Three years ago I adopted a huge life change. I married my JR high best friend, I dove straight into the military life and I became a first time parent all in basically one month. Since then, I have grown so much and I have became a strong women from it but I also have had many, many days when I break down mentally.
This February will be our three year anniversary. Since we have been married, my husband has been gone and deployed almost two years of it. The day we got married, we eloped because that’s what most military families do. That doesn’t mean I don’t dream about a small back yard wedding because I do, but when the time is right I’d hope we would get the chance. Between trying to plan around the military, getting on all the paper work and getting in the big day before they leave again, it all happens so fast. And it definitely did for us. We were engaged and married in the same week and moved in together two months later.
Moving away from my family and friends at the time was the hardest part. Being a “single parent” because my husband was always gone was also hard for me. I had to figure out how to be a good mom all on my own. Thankfully it wasn’t too hard for me and I absolutely love being a mom!
Our trips back home are the best and the worst. Time is never enough. We always wish we had a few more hours with this family or that friend and in the end, we are always torn. Driving hours and hours to Arizona alone has not been easy for me. Most of the time when my husband is gone for long periods, I would drive to Arizona so I’m not alone at home stuck in my own emotions.
Being a military spouse is not an easy job and it’s one that I kind of had an idea of before I stepped into it but I kind of didn’t. Even though I had a small idea of what I was getting myself into when I married someone in the military, I had no idea how many nights I would cry myself to sleep, I had no idea how many times I would struggle to get out of the house for my kids or just getting out of bed, and I had no idea how hard it was going to be mentally. I struggle with trying to find a connection with my husband because he’s been gone more than half of our marriage and that’s the military life. Its hard. Trying to build a marriage when they’re always gone is not easy. But I love my husband to death and I wouldn’t trade this crazy life together for anything.

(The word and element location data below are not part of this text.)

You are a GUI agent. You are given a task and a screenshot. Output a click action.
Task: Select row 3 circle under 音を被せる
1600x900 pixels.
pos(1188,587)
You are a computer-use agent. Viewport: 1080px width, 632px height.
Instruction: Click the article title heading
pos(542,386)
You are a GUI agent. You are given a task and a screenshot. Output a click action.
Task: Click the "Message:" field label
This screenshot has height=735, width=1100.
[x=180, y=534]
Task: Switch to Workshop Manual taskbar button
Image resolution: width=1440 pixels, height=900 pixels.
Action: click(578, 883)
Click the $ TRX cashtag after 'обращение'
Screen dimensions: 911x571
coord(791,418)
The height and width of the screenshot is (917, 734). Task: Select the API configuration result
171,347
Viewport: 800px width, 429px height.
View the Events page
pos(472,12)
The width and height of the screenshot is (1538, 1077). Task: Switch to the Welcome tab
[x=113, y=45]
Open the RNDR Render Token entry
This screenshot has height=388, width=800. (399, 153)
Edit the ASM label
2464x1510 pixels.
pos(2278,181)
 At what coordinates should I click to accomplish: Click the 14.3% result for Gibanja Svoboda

Raising one child and being pregnant with a second was another challenge I had to over come because my husband was not home. I found out I was pregnant and I told him through email. I didn’t get the luxury of telling him in person and seeing his reaction. He was deployed at the time. I spent most of my pregnancy alone with my daughter. Thankfully my husband was home when we delivered our son. Many wives don’t have the luxury of having their husbands with them and I’m very thankful I did. But a few weeks later, my husband left again for a month. I was “single parenting” two kids and this time with no communication from my husband and tons of family drama. It was emotionally and mentally exhausting.
My husband has yet to spend a birthday with our daughter, we haven’t spent one anniversary together, he’s missed every Halloween and a few other holidays and he’s missed so many milestones in our children’s lives. These are sacrifices that military families go through when fighting for our countries freedom. Something I had to mentally pull myself together and stay strong for for the sake of my husband who was gone, and our daughter who missed her daddy.
If I could tell my new mommy, new wife, new military spouse self anything it would be to not give up. I’d tell myself that you’re going to have many trials but God will never put you through anything you can’t handle. I would tell myself that you’re going to have tons of amazing memories and tons of memories without your husband. I’d tell myself that these years go by fast so soak up each cuddle and kiss, each laughter and cry. I’d tell myself that it’s going to be hard but you can do it. And last, I would tell myself what I am currently telling myself today, don’t lose who you are in this big crazy mess. Each day is a new day. Each day you have two beautiful babies smiling at you who love you. Each day is a blessing even on your hardest days.
To all other military spouses struggling like I am to stay mentally sane when all you want to do is break down. You’re not alone. This to shall end and nothing lasts forever.
Our next adventure, shore duty. I get my husband home every single day for three years. Many civilian families don’t fully understand the excitement I feel knowing my husband won’t be deploying again or going on another underway. God willing. I’m excited for the next chapter in our lives. I’m curious to find out what trials I’ll have to over come and the memories we will make but I can’t wait.